4.2 Unless otherwise agreed with the Customers and subject to TGM’s obligations under the 2018 Regulations, TGM shall deal only with the Lead Contact in all subsequent correspondence in respect of the Services.
4.3 If the identity of the Lead Contact changes at any time between the Commencement Date and the end of the Holiday, written notice must be provided to TGM of their details, whereupon the other individual shall be deemed to have repeated the warranties set out in clause 3.6 in respect of the replacement Lead Contact.
4.4 The Lead Contact is responsible for ensuring the accuracy of all information supplied by all other Customers under the Contract and is responsible for bringing the contents of these Conditions to the attention of those Customers and for ensuring familiarity.

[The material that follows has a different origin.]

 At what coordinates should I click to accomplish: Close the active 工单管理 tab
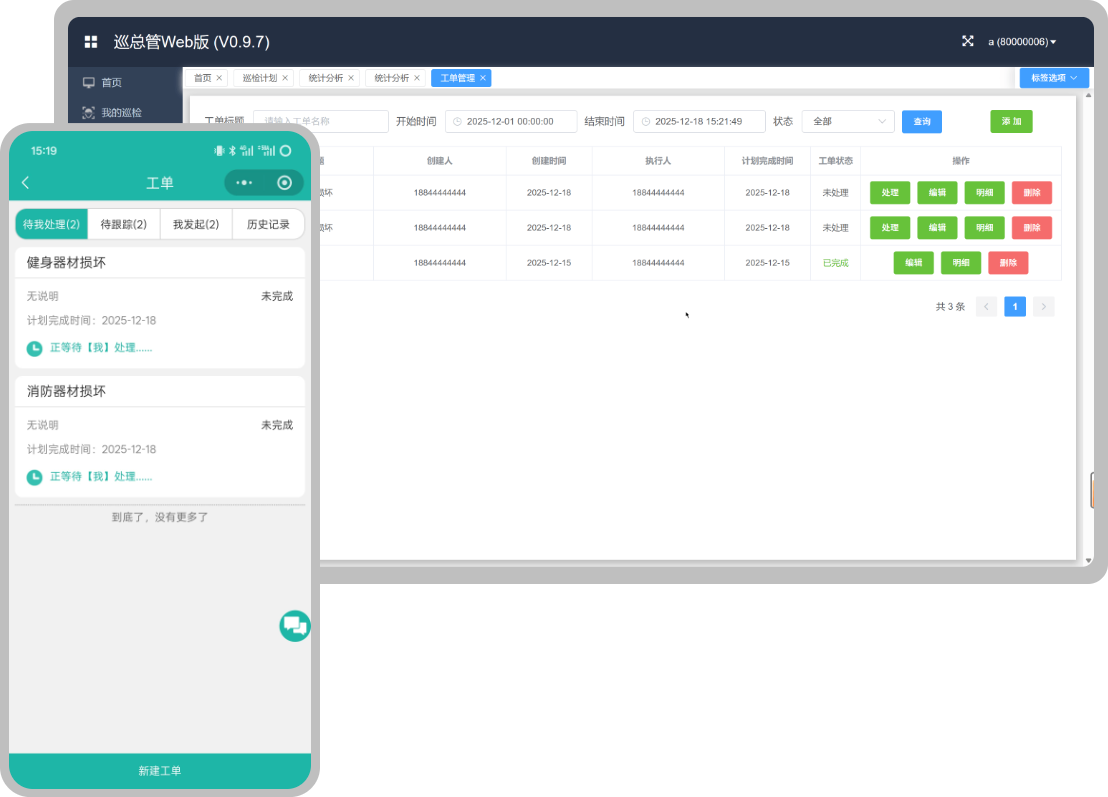click(x=483, y=78)
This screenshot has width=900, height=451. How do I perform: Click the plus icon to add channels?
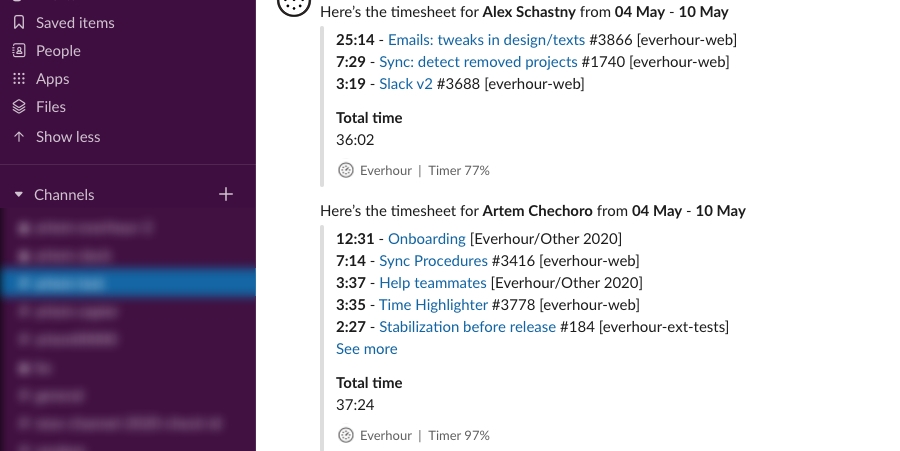(x=226, y=195)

4.5 Both TGM and all Customers have the right to enforce any terms of the Contract.
5. Performance of the Services
5.1 In accordance with the 2018 Regulations, TGM will be responsible to the Customer for the performance of the Services under the Contract, notwithstanding whether those Services are to be provided by TGM or a third-party supplier.

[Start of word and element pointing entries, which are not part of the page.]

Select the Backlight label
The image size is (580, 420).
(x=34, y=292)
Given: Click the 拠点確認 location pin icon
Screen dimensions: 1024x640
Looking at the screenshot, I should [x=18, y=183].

5.2 The Customer must inform TGM, without undue delay, taking into account the circumstances of the case, of any lack of conformity with the Contract, which the Customer perceives, during the performance of the Services.
5.3 In the event of any non-conformity of the Contract, TGM will remedy that non-conformity within a reasonable period of time set by the Customer, unless that remedy is:
(a) impossible; or
(b) entails disproportionate costs, taking into account the extent of the lack of conformity and the value of the Services affected.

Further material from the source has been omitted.